Rewrite these records with every "icon" changed to "button", keeping everything else as it is.
___ MATERIAL FOR THIS TASK
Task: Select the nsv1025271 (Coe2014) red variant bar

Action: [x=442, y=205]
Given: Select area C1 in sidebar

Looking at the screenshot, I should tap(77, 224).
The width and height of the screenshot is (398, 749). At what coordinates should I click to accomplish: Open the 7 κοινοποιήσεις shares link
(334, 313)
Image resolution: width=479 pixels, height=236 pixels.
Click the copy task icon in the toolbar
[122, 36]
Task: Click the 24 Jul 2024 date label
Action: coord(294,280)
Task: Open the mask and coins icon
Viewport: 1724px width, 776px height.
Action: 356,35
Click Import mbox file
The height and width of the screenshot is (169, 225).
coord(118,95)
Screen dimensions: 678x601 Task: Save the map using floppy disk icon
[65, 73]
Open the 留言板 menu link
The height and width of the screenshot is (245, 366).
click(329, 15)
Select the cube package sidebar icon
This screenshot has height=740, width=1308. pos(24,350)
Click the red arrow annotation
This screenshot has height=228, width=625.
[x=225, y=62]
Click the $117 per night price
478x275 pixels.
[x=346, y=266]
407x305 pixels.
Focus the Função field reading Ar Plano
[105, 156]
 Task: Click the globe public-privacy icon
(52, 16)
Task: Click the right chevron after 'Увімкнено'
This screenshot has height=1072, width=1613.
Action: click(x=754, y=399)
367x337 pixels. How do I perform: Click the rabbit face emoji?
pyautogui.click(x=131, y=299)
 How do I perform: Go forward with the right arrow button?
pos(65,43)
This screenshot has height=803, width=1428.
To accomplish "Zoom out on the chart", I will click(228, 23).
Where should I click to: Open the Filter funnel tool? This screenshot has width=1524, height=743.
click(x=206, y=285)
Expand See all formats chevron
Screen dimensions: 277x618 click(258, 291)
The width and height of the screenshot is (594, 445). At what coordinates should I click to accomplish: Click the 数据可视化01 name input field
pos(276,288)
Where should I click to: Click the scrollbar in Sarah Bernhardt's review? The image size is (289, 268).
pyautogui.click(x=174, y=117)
______
§ **FINAL RESULT**:
Task: Select the nsv1025271 (Coe2014) red variant bar

Action: [x=442, y=205]
Given: Select area C1 in sidebar

Looking at the screenshot, I should tap(77, 224).
The width and height of the screenshot is (398, 749). At what coordinates should I click to accomplish: Open the 7 κοινοποιήσεις shares link
(334, 313)
Image resolution: width=479 pixels, height=236 pixels.
Click the copy task button in the toolbar
[122, 36]
Task: Click the 24 Jul 2024 date label
Action: coord(294,280)
Task: Open the mask and coins button
Viewport: 1724px width, 776px height.
Action: 356,35
Click Import mbox file
The height and width of the screenshot is (169, 225).
coord(118,95)
Screen dimensions: 678x601 Task: Save the map using floppy disk button
[65, 73]
Open the 留言板 menu link
The height and width of the screenshot is (245, 366).
click(329, 15)
Select the cube package sidebar button
This screenshot has height=740, width=1308. pos(24,350)
Click the red arrow annotation
This screenshot has height=228, width=625.
[x=225, y=62]
Click the $117 per night price
478x275 pixels.
[x=346, y=266]
407x305 pixels.
Focus the Função field reading Ar Plano
[105, 156]
 Task: Click the globe public-privacy button
(52, 16)
Task: Click the right chevron after 'Увімкнено'
This screenshot has height=1072, width=1613.
Action: click(x=754, y=399)
367x337 pixels. How do I perform: Click the rabbit face emoji?
pyautogui.click(x=131, y=299)
 How do I perform: Go forward with the right arrow button?
pos(65,43)
This screenshot has height=803, width=1428.
To accomplish "Zoom out on the chart", I will click(228, 23).
Where should I click to: Open the Filter funnel tool? This screenshot has width=1524, height=743.
click(x=206, y=285)
Expand See all formats chevron
Screen dimensions: 277x618 click(258, 291)
The width and height of the screenshot is (594, 445). At what coordinates should I click to accomplish: Click the 数据可视化01 name input field
pos(276,288)
Where should I click to: Click the scrollbar in Sarah Bernhardt's review? The image size is (289, 268).
pyautogui.click(x=174, y=117)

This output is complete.